## AANGELEVERD FRAGMENT
==================================================
Bron: Pixabay
Opinie - Margaux Lespagnard

De zoektocht naar een toekomstgerichte en betaalbare woonmarkt

Hoe kunnen we bouwen aan een toekomstgerichte en betaalbare woonmarkt?  Vorige week lieten 12,4% van de Gentenaren hun stem horen over de nood aan betaalbaar wonen in hun stad. Nu zowel de politiek, als beleidsmakers hun reactie hebben kunnen geven op de uitslag, kunnen we verder kijken naar het toekomstig woonbeleid. Er is duidelijk nood aan verandering, maar hoe zal die verandering er uit zien? En zit iedereen daarop te wachten?
==================================================
## LIJST MET ITEMS

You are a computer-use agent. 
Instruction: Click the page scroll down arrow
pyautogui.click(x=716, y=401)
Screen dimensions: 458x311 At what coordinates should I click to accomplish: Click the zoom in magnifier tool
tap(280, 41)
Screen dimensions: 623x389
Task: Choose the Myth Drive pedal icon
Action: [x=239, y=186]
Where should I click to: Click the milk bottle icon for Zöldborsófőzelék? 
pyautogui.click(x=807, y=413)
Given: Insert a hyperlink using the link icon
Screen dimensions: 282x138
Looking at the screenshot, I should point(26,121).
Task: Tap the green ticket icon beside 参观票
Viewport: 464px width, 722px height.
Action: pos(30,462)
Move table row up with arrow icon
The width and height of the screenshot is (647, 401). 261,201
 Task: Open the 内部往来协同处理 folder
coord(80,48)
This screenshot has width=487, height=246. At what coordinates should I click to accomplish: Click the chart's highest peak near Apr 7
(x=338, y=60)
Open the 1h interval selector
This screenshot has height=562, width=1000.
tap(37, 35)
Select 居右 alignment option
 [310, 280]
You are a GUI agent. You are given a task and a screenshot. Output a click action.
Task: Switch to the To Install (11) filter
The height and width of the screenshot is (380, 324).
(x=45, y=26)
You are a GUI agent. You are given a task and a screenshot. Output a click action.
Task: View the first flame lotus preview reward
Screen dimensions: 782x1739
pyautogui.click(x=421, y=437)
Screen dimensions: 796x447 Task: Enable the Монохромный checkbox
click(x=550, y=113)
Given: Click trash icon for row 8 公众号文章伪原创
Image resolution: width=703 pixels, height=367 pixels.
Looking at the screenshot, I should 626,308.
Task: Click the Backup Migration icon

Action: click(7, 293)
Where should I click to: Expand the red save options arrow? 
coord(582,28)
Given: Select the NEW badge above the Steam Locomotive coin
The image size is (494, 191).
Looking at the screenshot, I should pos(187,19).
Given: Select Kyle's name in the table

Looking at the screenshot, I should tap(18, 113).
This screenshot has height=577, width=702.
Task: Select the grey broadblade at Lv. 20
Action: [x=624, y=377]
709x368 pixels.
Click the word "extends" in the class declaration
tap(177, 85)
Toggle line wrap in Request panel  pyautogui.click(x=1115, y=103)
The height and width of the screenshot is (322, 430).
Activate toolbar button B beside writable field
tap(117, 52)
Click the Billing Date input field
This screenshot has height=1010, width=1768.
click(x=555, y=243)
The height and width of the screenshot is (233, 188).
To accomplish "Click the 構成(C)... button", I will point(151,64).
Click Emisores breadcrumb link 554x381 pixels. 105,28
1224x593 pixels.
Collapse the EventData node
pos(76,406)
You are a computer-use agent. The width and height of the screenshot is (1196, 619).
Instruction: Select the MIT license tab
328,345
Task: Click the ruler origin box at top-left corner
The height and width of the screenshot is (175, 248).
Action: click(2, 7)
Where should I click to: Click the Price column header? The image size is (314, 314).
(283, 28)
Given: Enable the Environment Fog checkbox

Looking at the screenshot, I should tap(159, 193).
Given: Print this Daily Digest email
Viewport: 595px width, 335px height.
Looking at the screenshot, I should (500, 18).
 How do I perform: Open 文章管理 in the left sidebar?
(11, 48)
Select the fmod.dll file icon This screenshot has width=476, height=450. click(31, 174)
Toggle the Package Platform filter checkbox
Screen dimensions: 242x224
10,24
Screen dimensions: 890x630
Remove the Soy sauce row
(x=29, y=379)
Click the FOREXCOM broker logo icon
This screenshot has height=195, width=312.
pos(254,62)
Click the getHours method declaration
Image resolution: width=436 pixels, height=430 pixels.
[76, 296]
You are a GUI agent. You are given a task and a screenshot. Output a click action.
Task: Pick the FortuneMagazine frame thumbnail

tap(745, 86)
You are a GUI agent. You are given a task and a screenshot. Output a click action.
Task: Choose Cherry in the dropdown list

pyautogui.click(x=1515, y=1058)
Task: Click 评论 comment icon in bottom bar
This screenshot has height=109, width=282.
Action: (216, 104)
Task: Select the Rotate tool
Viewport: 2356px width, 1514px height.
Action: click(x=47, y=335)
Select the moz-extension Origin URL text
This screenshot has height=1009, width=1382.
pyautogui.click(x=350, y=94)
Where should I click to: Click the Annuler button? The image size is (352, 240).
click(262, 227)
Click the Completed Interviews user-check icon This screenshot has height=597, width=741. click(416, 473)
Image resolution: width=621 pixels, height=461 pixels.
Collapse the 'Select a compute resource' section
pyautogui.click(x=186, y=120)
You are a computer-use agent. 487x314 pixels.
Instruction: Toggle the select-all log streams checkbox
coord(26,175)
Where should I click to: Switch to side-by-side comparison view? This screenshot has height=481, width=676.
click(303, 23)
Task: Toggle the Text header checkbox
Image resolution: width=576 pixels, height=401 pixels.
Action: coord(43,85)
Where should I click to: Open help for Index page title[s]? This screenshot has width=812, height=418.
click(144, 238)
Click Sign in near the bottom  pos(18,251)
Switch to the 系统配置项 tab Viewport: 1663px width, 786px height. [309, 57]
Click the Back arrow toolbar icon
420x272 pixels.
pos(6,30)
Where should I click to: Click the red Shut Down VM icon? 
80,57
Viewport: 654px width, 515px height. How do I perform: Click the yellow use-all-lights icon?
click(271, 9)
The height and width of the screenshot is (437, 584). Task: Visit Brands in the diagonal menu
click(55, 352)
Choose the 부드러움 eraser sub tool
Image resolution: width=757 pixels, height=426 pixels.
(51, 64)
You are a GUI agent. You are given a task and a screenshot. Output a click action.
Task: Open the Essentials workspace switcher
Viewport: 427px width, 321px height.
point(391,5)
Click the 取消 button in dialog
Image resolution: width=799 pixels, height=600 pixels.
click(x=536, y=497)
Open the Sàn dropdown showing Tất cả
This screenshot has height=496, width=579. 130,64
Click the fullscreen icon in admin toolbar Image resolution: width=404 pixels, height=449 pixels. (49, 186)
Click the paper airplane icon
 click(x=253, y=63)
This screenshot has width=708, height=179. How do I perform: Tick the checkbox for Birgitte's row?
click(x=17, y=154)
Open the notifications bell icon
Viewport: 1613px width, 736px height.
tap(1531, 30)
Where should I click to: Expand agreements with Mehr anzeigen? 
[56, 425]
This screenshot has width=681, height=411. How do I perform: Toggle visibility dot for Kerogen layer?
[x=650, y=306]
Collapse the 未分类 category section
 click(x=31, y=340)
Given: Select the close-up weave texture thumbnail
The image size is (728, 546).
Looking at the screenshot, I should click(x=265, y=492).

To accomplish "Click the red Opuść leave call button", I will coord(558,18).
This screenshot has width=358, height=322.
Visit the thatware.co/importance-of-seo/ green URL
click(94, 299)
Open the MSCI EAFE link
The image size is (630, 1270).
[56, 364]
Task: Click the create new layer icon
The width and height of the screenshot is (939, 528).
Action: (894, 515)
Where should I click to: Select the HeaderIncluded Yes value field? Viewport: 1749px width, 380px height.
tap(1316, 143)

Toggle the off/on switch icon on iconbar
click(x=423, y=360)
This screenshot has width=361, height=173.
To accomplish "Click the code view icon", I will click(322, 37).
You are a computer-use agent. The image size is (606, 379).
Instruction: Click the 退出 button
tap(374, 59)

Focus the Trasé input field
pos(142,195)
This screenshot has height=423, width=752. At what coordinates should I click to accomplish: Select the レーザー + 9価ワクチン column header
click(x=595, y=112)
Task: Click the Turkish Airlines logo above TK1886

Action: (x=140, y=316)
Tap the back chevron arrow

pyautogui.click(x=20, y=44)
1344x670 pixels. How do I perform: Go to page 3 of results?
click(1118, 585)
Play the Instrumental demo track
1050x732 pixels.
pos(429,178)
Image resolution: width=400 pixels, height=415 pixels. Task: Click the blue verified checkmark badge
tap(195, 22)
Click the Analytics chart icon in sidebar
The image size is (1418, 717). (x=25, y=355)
==================================================
## JOUW DOEL
Citeer alsjeblieft woordelijk de passage uit het opiniestuk over de woonmarkt die begint bij "De zoektocht naar" en eindigt bij "daarop te wachten?".

## VERWACHT RESULTAAT
De zoektocht naar een toekomstgerichte en betaalbare woonmarkt

Hoe kunnen we bouwen aan een toekomstgerichte en betaalbare woonmarkt?  Vorige week lieten 12,4% van de Gentenaren hun stem horen over de nood aan betaalbaar wonen in hun stad. Nu zowel de politiek, als beleidsmakers hun reactie hebben kunnen geven op de uitslag, kunnen we verder kijken naar het toekomstig woonbeleid. Er is duidelijk nood aan verandering, maar hoe zal die verandering er uit zien? En zit iedereen daarop te wachten?